Stored data:
::::::

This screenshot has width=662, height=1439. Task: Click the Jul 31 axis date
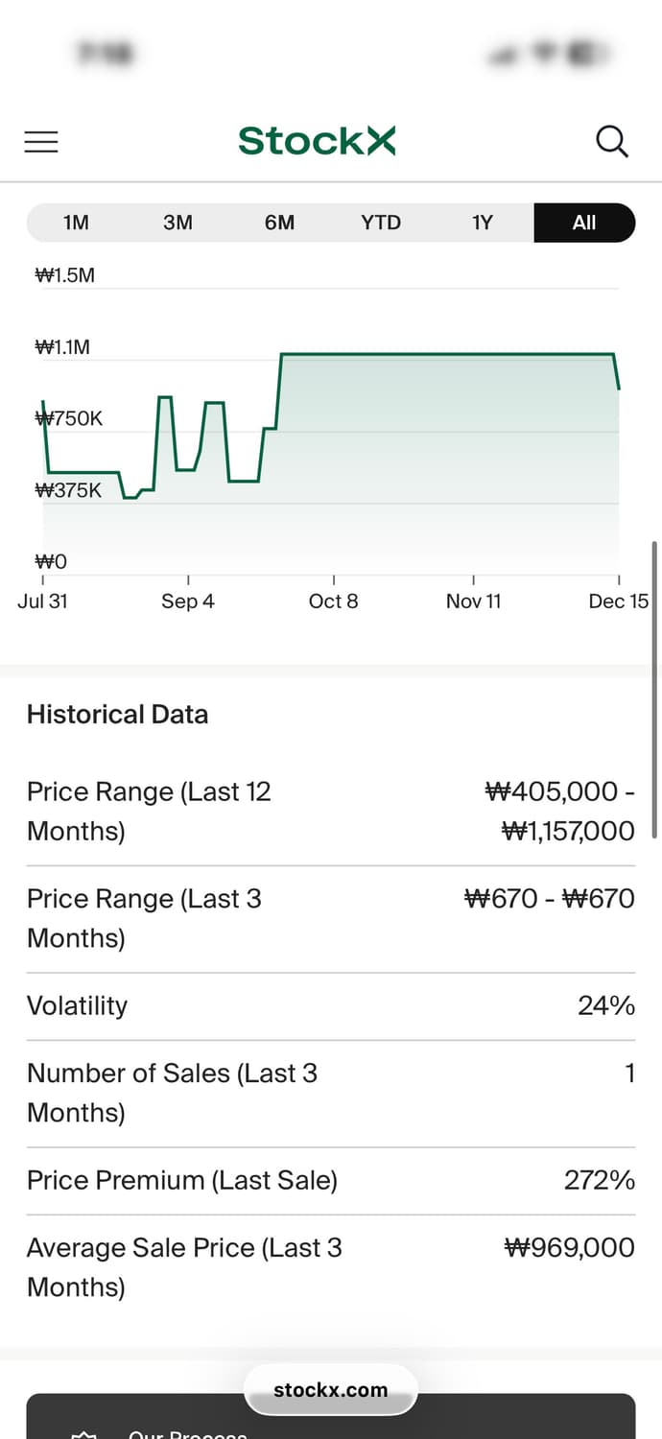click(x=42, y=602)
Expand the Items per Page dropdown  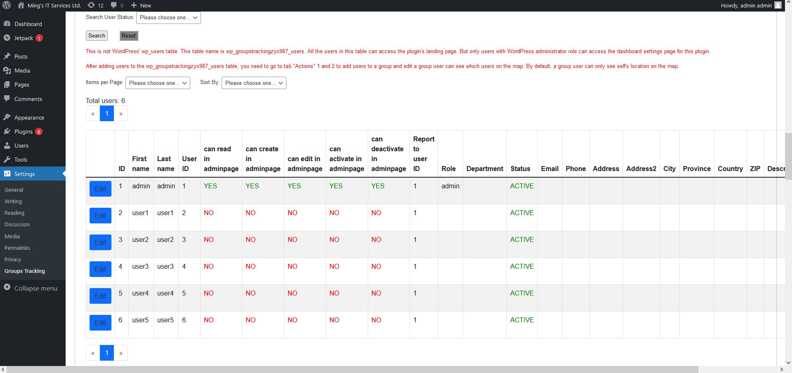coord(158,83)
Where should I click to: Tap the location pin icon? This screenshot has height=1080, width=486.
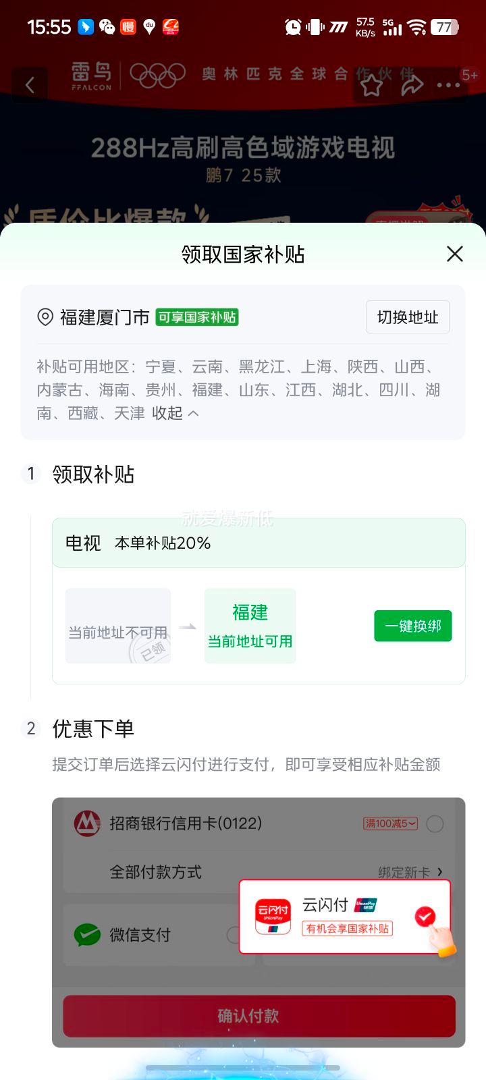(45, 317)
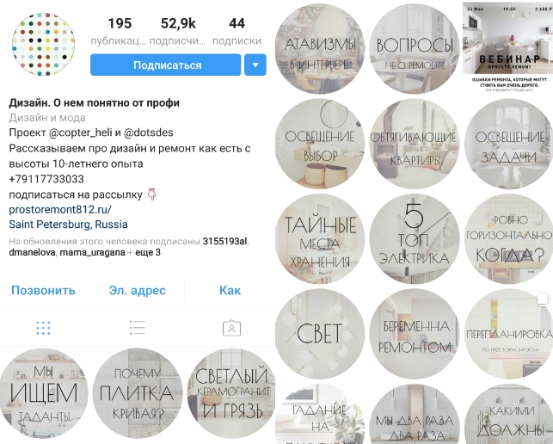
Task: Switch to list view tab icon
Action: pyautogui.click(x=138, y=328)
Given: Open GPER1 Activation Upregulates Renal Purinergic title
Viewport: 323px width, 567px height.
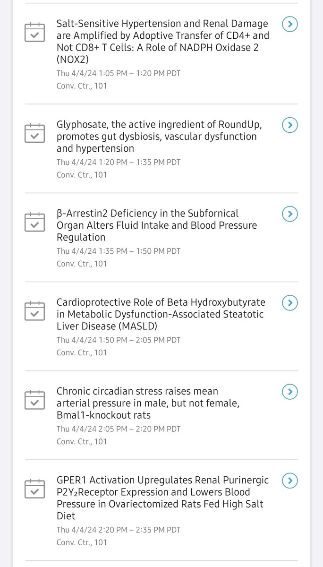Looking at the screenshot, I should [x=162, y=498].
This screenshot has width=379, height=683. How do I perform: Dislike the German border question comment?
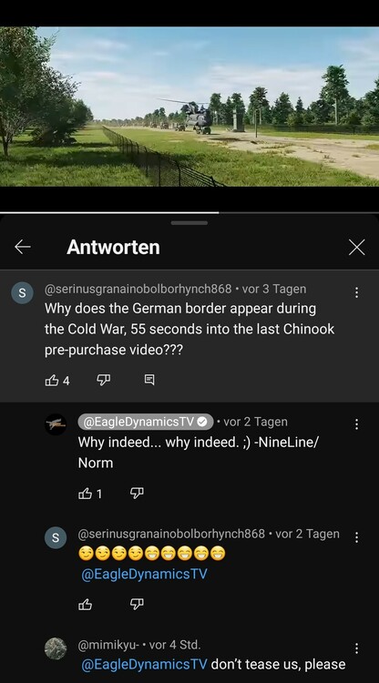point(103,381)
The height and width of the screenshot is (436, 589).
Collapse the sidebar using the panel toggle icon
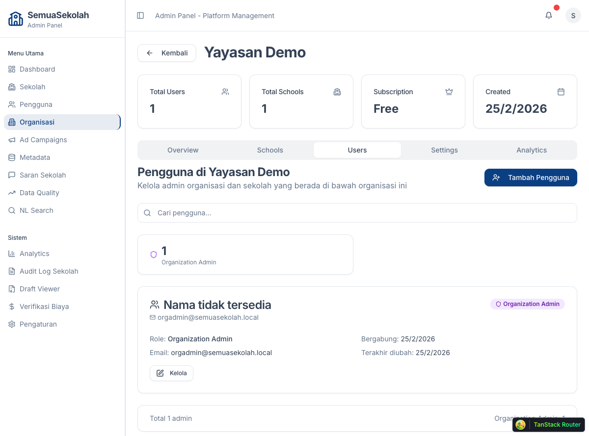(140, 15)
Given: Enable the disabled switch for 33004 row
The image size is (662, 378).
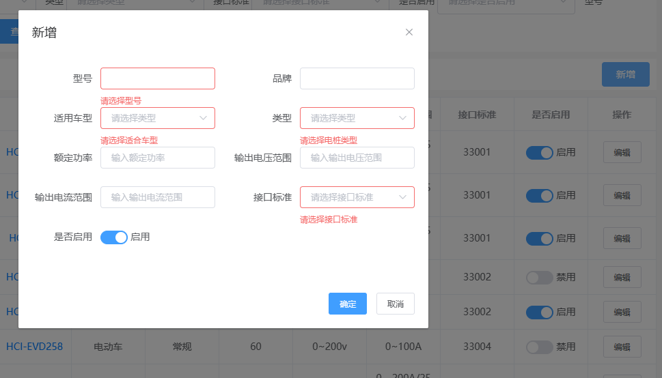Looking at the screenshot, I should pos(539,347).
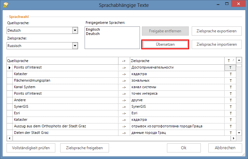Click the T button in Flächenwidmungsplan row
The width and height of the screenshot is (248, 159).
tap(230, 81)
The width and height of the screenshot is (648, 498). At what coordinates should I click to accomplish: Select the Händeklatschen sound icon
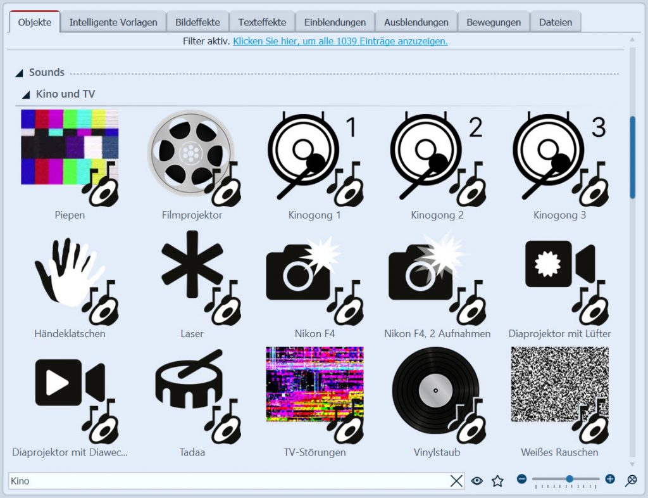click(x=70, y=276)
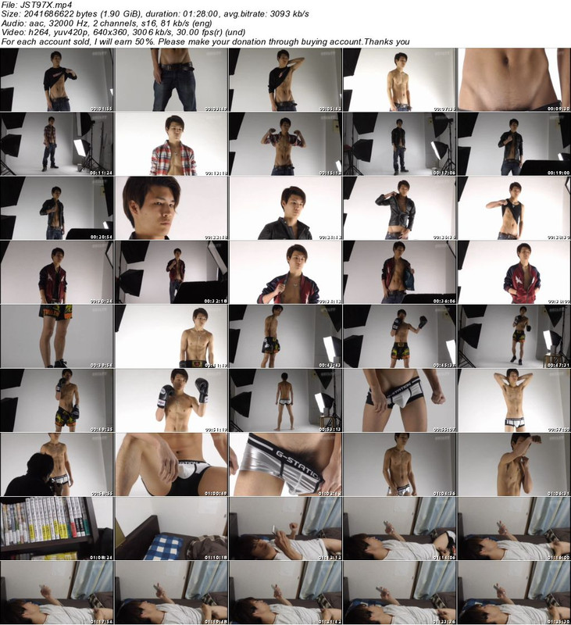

::::::

:: Problem details ::
Pull out all lines from the entries above in which the word "Given" appears.

:: Reply to the task ::
Given: Open GPER1 Activation Upregulates Renal Purinergic title
Given: Enable the disabled switch for 33004 row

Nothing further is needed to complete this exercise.